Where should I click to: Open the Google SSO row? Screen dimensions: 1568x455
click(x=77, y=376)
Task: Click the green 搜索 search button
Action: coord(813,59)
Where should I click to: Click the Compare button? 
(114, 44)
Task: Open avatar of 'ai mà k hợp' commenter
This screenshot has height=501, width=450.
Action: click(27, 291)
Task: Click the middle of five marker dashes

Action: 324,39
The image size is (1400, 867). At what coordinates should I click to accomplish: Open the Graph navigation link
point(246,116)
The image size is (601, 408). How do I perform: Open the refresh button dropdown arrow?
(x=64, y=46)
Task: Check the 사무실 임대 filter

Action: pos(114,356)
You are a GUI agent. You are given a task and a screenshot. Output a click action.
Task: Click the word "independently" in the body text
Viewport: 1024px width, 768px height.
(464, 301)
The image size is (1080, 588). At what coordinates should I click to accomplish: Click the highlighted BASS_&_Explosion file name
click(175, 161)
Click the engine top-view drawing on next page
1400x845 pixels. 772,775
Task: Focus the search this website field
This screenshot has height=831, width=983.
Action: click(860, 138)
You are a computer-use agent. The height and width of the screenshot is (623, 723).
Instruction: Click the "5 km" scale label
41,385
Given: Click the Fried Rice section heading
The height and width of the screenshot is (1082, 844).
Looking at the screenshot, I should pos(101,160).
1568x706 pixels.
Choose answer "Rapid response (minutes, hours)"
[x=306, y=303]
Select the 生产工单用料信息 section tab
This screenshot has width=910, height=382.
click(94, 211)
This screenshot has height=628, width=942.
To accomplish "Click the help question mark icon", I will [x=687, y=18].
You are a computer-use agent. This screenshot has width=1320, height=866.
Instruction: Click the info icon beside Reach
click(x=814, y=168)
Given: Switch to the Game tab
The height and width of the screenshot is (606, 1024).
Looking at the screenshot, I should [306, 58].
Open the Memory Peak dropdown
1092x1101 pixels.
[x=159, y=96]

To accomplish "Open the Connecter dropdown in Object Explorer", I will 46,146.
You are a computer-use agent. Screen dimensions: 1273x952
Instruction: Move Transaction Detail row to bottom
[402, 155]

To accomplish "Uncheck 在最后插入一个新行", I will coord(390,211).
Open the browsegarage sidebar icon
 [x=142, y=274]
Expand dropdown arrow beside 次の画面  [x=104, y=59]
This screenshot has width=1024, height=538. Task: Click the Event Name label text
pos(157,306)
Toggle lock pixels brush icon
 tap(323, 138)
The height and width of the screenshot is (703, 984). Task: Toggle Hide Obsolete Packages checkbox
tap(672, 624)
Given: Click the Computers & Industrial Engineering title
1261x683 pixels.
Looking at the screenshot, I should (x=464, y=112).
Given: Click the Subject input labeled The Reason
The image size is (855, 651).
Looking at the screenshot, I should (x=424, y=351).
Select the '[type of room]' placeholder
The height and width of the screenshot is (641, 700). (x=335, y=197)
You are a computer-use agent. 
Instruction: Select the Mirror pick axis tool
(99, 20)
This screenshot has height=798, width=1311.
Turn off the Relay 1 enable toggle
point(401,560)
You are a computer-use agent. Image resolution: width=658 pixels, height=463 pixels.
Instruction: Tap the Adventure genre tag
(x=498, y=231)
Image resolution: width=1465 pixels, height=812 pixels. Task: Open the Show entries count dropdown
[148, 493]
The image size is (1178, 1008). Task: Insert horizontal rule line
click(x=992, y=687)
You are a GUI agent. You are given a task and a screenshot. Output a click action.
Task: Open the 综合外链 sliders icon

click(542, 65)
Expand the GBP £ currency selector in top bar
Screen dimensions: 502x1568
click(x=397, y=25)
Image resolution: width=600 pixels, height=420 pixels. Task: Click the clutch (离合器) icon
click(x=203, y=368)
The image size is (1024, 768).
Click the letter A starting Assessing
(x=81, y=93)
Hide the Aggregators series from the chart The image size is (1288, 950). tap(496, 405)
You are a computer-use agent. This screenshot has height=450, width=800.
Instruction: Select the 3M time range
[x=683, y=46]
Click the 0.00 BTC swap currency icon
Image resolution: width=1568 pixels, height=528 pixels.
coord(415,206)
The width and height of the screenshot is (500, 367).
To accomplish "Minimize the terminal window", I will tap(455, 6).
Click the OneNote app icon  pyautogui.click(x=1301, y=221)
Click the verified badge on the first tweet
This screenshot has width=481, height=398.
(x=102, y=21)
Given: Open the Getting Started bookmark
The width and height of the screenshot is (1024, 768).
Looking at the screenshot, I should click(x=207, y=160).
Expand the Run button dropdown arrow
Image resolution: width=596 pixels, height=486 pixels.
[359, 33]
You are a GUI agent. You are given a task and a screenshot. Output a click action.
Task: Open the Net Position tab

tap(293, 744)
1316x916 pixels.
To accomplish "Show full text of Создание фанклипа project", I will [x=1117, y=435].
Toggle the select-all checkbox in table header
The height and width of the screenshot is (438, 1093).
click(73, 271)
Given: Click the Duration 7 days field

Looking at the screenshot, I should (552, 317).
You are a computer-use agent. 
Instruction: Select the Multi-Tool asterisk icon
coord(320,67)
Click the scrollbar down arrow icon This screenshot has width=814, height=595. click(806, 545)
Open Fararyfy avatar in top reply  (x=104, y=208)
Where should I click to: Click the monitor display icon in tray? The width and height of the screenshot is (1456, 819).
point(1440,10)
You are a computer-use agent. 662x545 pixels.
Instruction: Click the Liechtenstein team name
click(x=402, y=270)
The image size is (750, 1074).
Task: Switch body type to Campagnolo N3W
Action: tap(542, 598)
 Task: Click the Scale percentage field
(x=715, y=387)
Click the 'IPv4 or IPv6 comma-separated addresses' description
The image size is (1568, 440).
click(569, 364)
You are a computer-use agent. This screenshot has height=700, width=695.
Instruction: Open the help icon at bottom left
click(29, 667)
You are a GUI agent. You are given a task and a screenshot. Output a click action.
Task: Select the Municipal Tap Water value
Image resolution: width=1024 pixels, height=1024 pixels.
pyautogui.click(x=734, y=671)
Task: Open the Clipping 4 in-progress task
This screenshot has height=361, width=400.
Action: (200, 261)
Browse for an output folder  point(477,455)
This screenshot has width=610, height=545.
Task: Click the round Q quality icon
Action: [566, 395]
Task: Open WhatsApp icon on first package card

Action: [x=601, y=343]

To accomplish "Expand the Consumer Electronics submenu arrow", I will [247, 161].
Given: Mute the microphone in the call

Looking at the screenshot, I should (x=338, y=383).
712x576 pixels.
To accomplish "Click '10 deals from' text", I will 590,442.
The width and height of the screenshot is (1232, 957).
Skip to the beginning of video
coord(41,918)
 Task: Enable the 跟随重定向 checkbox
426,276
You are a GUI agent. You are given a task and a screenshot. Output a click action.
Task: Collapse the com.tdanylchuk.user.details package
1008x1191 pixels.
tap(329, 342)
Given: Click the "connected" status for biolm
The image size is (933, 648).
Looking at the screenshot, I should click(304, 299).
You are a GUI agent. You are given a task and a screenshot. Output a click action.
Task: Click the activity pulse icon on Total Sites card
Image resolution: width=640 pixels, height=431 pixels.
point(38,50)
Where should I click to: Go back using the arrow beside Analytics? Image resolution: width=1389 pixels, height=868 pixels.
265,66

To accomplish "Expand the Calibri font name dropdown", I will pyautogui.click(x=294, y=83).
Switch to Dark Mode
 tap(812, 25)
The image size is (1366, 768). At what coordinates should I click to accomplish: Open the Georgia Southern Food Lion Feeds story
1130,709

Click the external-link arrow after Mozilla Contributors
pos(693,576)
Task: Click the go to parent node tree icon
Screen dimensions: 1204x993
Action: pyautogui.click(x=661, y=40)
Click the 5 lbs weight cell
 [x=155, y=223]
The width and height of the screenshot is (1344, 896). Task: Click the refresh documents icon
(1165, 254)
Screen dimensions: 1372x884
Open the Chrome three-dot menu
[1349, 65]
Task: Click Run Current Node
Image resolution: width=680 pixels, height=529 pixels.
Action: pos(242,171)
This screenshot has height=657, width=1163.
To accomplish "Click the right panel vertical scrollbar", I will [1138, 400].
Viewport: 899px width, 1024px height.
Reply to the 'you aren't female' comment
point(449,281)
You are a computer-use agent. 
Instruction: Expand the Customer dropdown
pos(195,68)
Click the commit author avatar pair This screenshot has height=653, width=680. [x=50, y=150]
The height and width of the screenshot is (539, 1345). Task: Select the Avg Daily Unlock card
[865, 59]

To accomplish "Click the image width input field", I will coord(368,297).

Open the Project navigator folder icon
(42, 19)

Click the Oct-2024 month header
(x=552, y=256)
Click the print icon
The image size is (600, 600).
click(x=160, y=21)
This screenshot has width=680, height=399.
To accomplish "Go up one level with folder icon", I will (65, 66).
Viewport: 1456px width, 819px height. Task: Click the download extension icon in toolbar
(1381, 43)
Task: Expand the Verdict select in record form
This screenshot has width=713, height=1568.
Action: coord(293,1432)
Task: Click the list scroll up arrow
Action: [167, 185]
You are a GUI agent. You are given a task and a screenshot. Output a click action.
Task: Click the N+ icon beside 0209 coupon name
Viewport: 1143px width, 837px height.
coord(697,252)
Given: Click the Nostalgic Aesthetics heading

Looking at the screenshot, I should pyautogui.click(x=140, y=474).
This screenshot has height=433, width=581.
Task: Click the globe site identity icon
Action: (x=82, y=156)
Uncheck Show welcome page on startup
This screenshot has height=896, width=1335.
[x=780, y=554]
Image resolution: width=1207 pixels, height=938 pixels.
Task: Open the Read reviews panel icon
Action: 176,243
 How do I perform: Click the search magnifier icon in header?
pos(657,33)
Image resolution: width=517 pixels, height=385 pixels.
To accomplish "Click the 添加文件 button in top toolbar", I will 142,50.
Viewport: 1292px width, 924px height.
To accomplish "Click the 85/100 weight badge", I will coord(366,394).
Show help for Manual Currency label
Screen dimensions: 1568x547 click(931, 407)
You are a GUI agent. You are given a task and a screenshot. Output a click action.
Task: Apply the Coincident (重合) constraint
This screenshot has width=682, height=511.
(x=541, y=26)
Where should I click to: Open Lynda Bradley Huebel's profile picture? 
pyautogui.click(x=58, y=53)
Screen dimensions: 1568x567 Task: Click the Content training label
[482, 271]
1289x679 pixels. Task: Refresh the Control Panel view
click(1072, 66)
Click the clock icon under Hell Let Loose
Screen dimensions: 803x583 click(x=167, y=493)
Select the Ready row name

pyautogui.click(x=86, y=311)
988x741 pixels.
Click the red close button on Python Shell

——————

#### ACTIVITY
Make a copy of each line in the records above that has the word "avatar".

#### ANSWER TO THE PROBLEM
Task: Open avatar of 'ai mà k hợp' commenter
Open Fararyfy avatar in top reply  (x=104, y=208)
Click the commit author avatar pair This screenshot has height=653, width=680. [x=50, y=150]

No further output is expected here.